A Comissão sobre Mortos e Desaparecidos reconheceu, no entanto, que Fernando “faleceu provavelmente no dia 23 de fevereiro de 1974, no Rio de Janeiro, em razão de morte não natural, violenta, causada pelo Estado brasileiro.” São os próprios militares que desmentem o presidente: um documento de 1978, da Aeronáutica, atesta a prisão em 1974 de Fernando Cruz, antes de sua morte.

 

Age corretamente o STF ao interpelar o presidente a esclarecer suas declarações sobre Fernando Cruz. Sob a legislação internacional, crime de desaparecimento perdura até que seja esclarecido. Impedir que o seja é obstruir a Justiça.

O presidente mentiu em outras ocasiões: mentiu sobre Vladmir Herzog em 2018, sobre Rubens Paiva em 2012 e sobre Miriam Leitão no último dia 19. Bolsonaro faz da mentira uma tática política sobre a ditadura. E isto é sem precedentes.

Todos os presidentes democraticamente eleitos buscaram a verdade histórica sobre o que ocorreu na ditadura.

Segundo a pesquisadora Glenda Mezarobba, Collor abriu os arquivos do Dops (Departamento de Ordem Política e Social).

Sarney ratificou a Convenção Contra a Tortura, uma das recomendações do Brasil: Nunca Mais.

FHC estabeleceu a Comissão Especial sobre Mortos e Desaparecidos Políticos em 1995 e a Comissão de Anistia em 2002.

Lula aprovou, em 2011, e Dilma instaurou, em 2012, a Comissão Nacional da Verdade.

Bolsonaro mente ao partidarizar a busca da verdade sobre a ditadura.

Da mentira fez-se a vingança. Ao dificultar a busca da verdade modificando a composição da comissão que esclarece desaparecimentos durante a ditadura, o presidente recai em uma série de ilegalidades. Viola o princípio constitucional da impessoalidade.
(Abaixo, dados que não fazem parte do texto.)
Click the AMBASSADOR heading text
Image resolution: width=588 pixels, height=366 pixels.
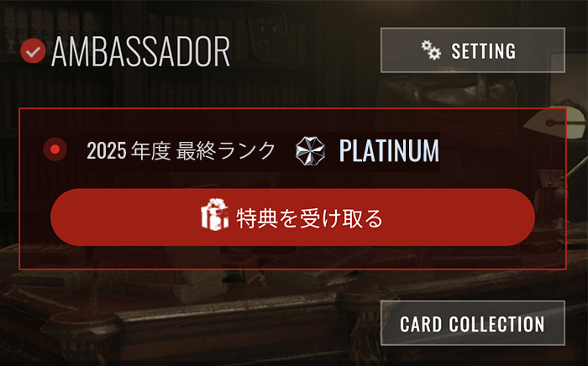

Justifica um ato presidencial com base em desafetos pessoais coletados pelo mandatário nos últimos dias por suas declarações descabidas.

Sob Bolsonaro, o Brasil —um dos últimos países latino-americanos a enfrentar seu passado ditatorial —aprofunda seu lugar de isolamento internacional em matéria de Justiça de transição.

Condenado duas vezes pela Corte Interamericana de Direitos Humanos –nos casos Gomes Lund e outros (Guerrilha do Araguaia), em 2010, e Vladmir Herzog, em 2018 – o país possui a obrigação internacional de esclarecer os desaparecimentos ocorridos durante a ditadura, provendo justiça aos familiares.

Caberá ao STF e às cortes internacionais –bem como ao Congresso Nacional– desnudar o real motivo por trás do aparelhamento da Comissão de Mortos e Desaparecidos Políticos e, mais, por trás da recente verborragia presidencial sobre a ditadura.

Ao retirar o manto da mentira histórica com o qual Bolsonaro reveste seu discurso sobre a ditadura, há de se revelar a verdade sobre nosso passado brutal com o qual, enquanto país, ainda não soubemos lidar.